Aussi, retrouver et donner la paix, c’est dire « ça suffit. Il n’y a plus d’abonné au numéro que vous avez demandé ».

Ah l’amour… si simple et tant de travail pourtant!

Un jour on comprend que « pour toujours » n’existe pas, puisque toujours n’est vrai que pour le passé. Si on regarde vers l’avenir, il est assorti de la notion de « pourvu que ». On souhaite partager sa vie pour toujours avec quelqu’un. On se promet que l’on fera tout pour ça. Et une des premières choses à faire alors est… de prendre pleine conscience qu’on peut perdre ce quelqu’un, son amour, son attention. Et qu’il n’y aurait rien à faire.

 

Lettre d'amour - Jean Honoré Fragonard

Lettre d’amour – Jean Honoré Fragonard

Rien.

Alors il faut respirer un bon coup, pâlir d’effroi jusqu’au cœur et couronner l’autre de sa confiance, de son amour sans conditions et accepter l’incertitude du futur.

Le moindre mensonge destiné à capturer ou retenir trouvera le chemin du noyau de l’amour et le rongera lentement. Lentement. Des années entières de corrosion, de non joie et non bonheur, d’étiolement sournois, de manipulations réciproques pour maintenir l’illusion. Une illusion jetée aux yeux des autres. Pire : aux siens propres !

C’est en acceptant la totale liberté d’être et de penser de l’autre qu’on l’aime d’amour. Ce n’est que libre que l’amour grandit et ne se transforme pas en désamour.

 

Et si je vous présentais Mr Jekyll (Mr Hyde est caché derrière) …

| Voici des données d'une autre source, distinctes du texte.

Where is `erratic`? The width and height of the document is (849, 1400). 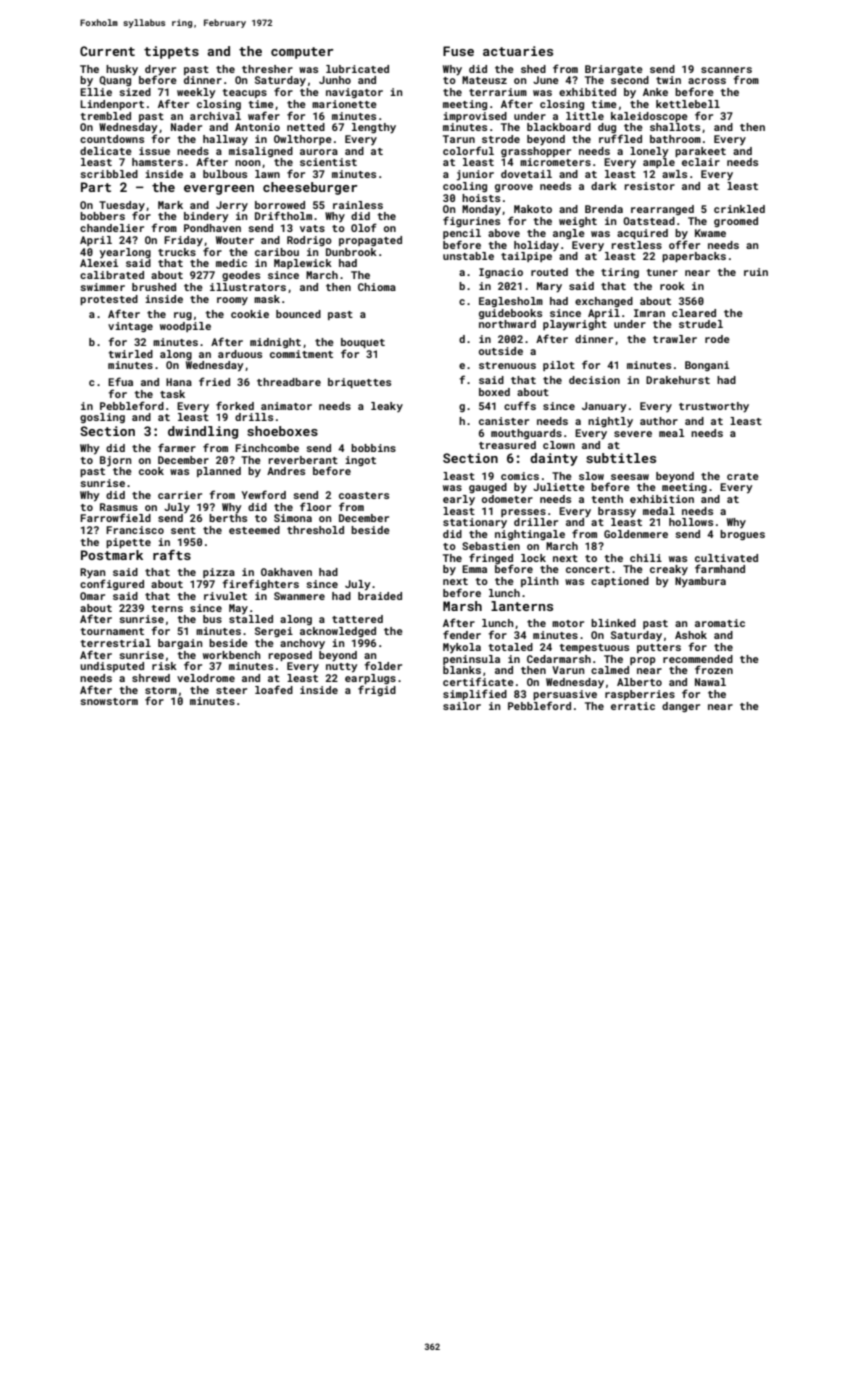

Car il existe aussi, cet aimable docteur qui pourtant nourrit l’autre dans les recoins de son vilain moi secret, dans une autre vie, celle qu’il vit en solitaire à l’insu de tous…

C’est celui (on va le mettre au masculin, mais sa consoeur existe, évidemment…) sur qui on apprend un jour une horrible vérité. Il a étranglé son vieux père qui ne mourait pas assez vite, trafiqué un testament, vidé le compte en banque de sa mère, volé des sommes folles dans les caisses de la société qu’il co-dirigeait – après avoir patiemment alimenté les soupçons sur un autre choisi par lui, celui qui semblait avoir compris quelque chose et paye son intuition d’une monstrueuse cabale -, réduit sa femme en chair à saucisse le soir du nouvel-an, violé des femmes en vacances pendant des années… Ou encore,  et ou encore…

Il ne s’agit pas des eaux dormantes, ces rancuniers faibles et obscurs qui se disent soumis mais minent patiemment par le fond, convaincus qu’on les y contraint, que ce n’est que justice avec tout ce qu’ils endurent.

Non, ici Jekyll sait, dès le début du tout début, qu’il doit absolument cacher qui il est vraiment : un jaloux, un colérique, un vénal, un envieux pathologique, un obsédé sexuel. Merveilleux acteur, il montre à tous un séduisant visage qui n’est pas le sien. Mais que l’on a tant de plaisir à voir que finalement… on est des spectateurs complices.

Et à la révélation consternante de son méfait ou ses méfaits, tous de dire Enfin… il était toujours tellement gentil ! Ça n’est pas possible qu’il ait autant changé.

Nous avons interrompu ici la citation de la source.